Uma cultura de acolhimento não nasce de uma campanha isolada. Ela aparece no modo como a empresa organiza demandas, trata conflitos, respeita limites e reage quando alguém diz que não está bem. A meta é tornar mais seguro pedir ajuda, sem exposição e sem julgamento.
Acolher começa pela escuta
Se uma pessoa demonstrar sofrimento, procure um local reservado e pergunte com simplicidade como ela está. Escute sem interromper, sem comparar a dor com a de outras pessoas e sem transformar a conversa em um interrogatório.
Frases como 'estou aqui para ouvir' e 'vamos pensar em quem pode ajudar' são mais úteis do que conselhos rápidos. A escuta ativa procura compreender o que foi dito, confirmar se você entendeu e respeitar o ritmo da pessoa.
- Demonstre atenção e mantenha um tom calmo.
- Pergunte de que ajuda a pessoa precisa naquele momento.
- Evite minimizar, culpar ou exigir que ela se anime.
- Proteja a privacidade, sem prometer sigilo absoluto diante de risco à vida.
O que líderes e colegas devem evitar
Boa intenção não substitui preparo. Tentar explicar a causa do sofrimento, prescrever soluções, discutir religião sem convite ou dizer que a pessoa precisa ser forte pode aumentar o isolamento. Também não é adequado divulgar a situação para a equipe ou usar a conversa em avaliações de desempenho.

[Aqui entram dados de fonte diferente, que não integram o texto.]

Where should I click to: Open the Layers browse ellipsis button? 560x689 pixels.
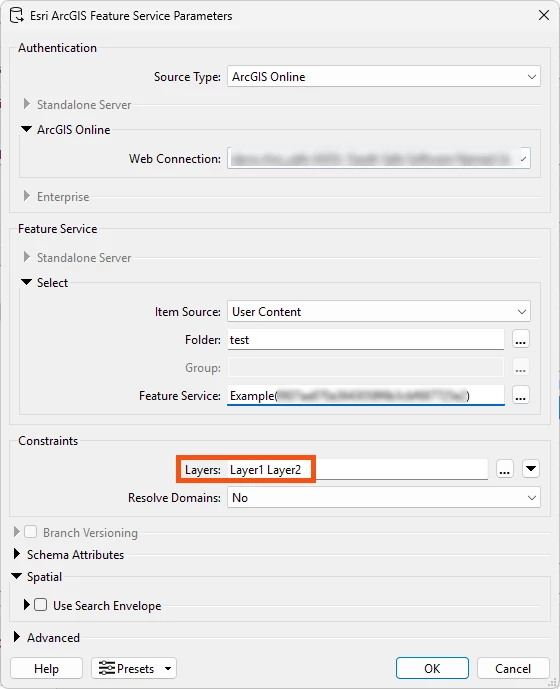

Outro cuidado importante é não assumir sozinho uma situação de risco. Se houver indicação de perigo imediato, procure apoio profissional e um serviço de emergência. Para apoio emocional e prevenção do suicídio, o CVV atende gratuitamente pelo telefone 188 e por canais digitais.
Da conversa ao cuidado contínuo
Depois do primeiro acolhimento, combine um retorno possível: perguntar como a pessoa está, indicar recursos disponíveis e verificar se ela conseguiu buscar apoio. Empresas podem manter canais claros, capacitar lideranças e revisar condições de trabalho que estejam contribuindo para o sofrimento.
Empatia, escuta ativa e comunicação não violenta são competências que podem ser desenvolvidas. Elas não transformam funcionários em terapeutas; ajudam a criar relações mais respeitosas e a reconhecer quando é hora de encaminhar a situação.